### Task statement
Go through the data underneath and report how many lines hold the string "Given", giving only the number.
↓↓↓
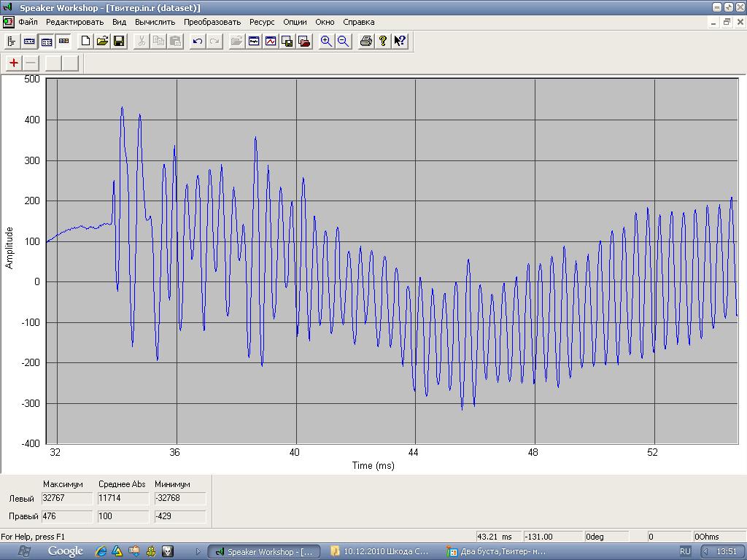Toggle the third view-mode toolbar button

point(46,41)
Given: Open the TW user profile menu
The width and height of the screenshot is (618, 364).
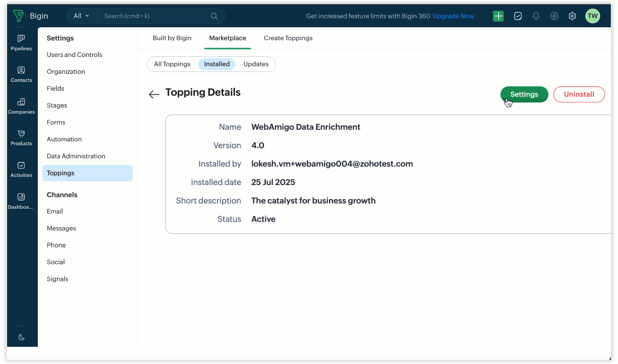Looking at the screenshot, I should (x=592, y=16).
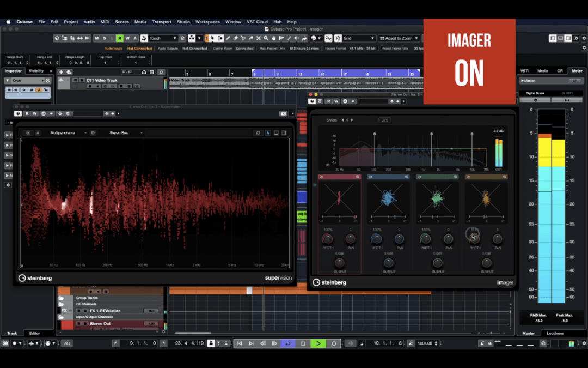Enable Write automation on the SuperVision plugin

[35, 113]
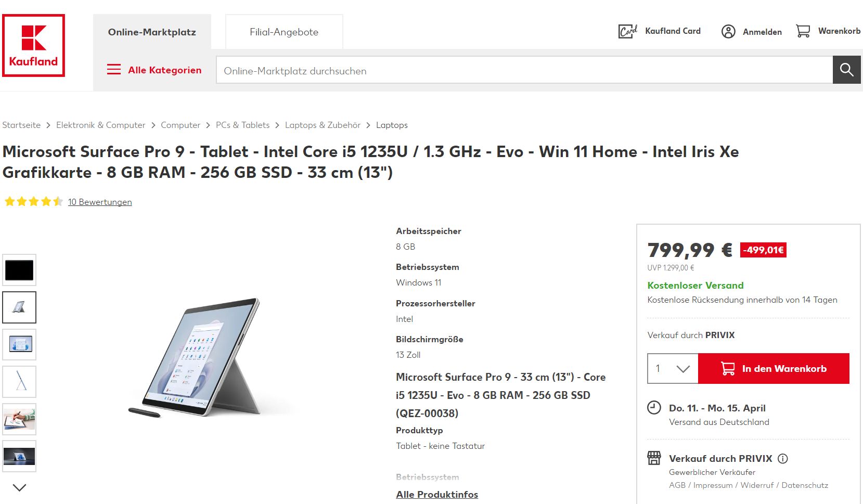Viewport: 863px width, 504px height.
Task: Open the Kaufland Card icon
Action: [628, 31]
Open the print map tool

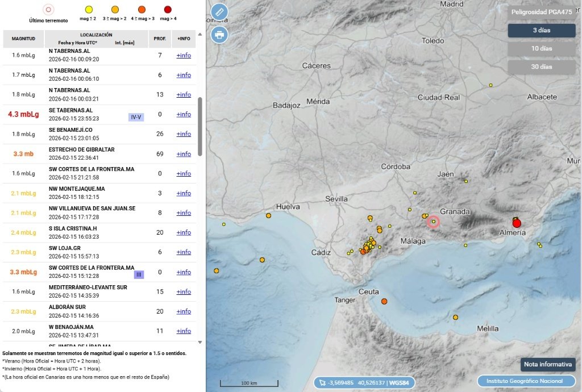pyautogui.click(x=219, y=34)
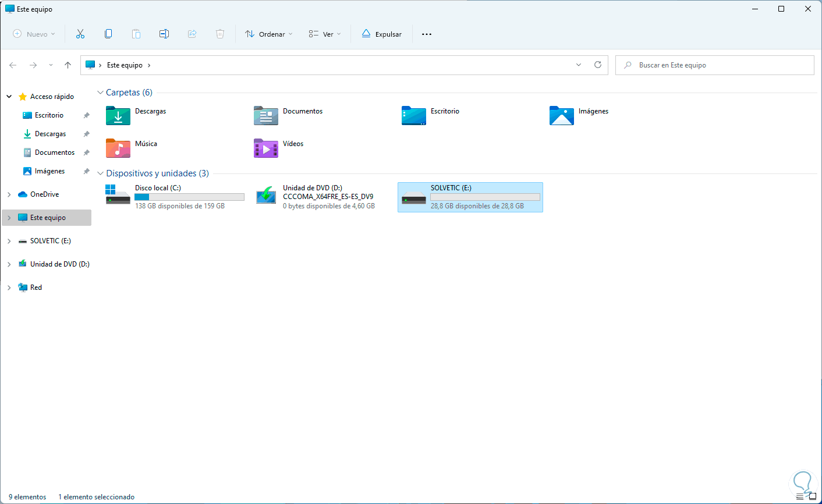Click the Cut scissors icon
This screenshot has height=504, width=822.
click(x=80, y=34)
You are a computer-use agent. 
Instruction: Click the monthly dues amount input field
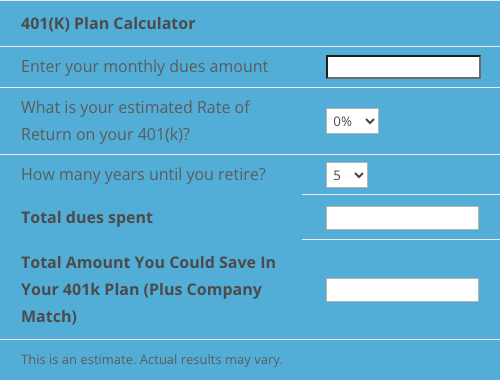pos(403,67)
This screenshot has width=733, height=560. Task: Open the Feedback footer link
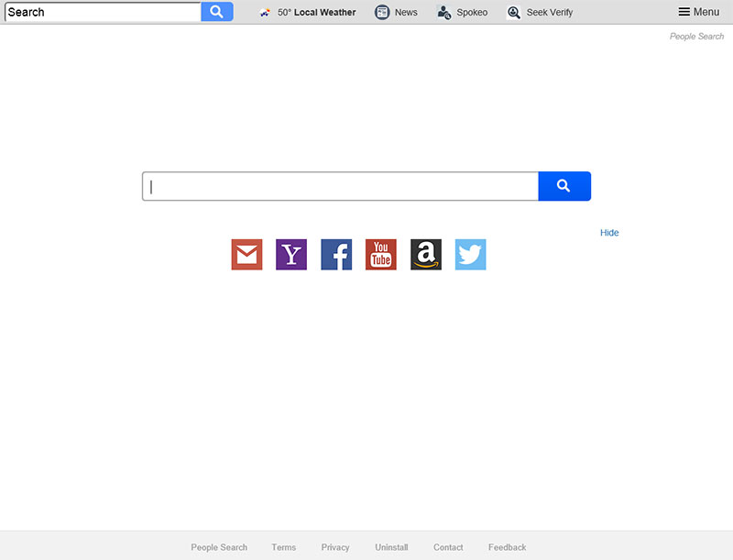508,547
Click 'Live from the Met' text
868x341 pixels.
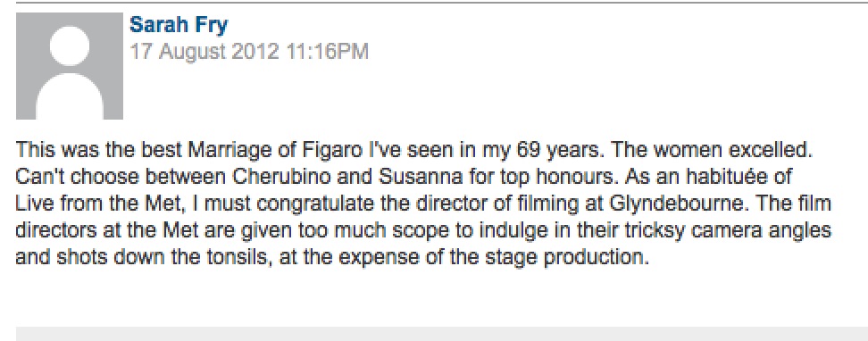98,204
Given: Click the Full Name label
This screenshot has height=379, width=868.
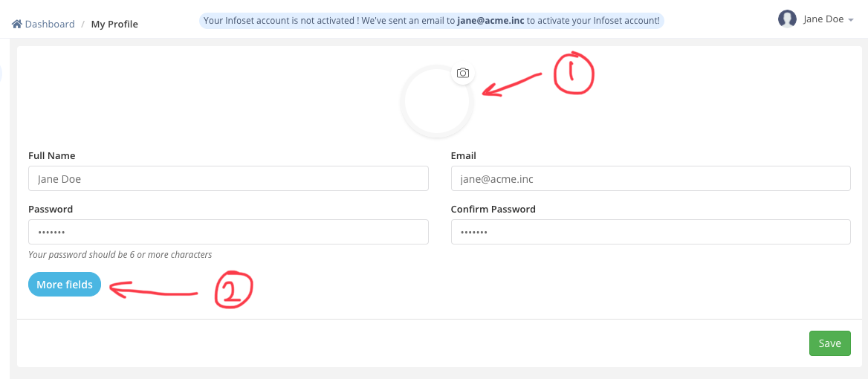Looking at the screenshot, I should (51, 155).
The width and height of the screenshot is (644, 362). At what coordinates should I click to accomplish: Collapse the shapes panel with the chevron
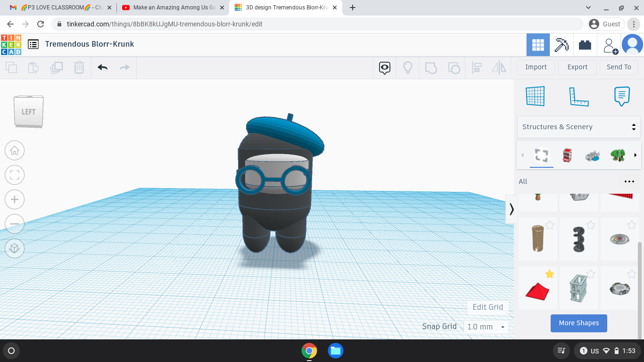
↑↑↑
### Response
2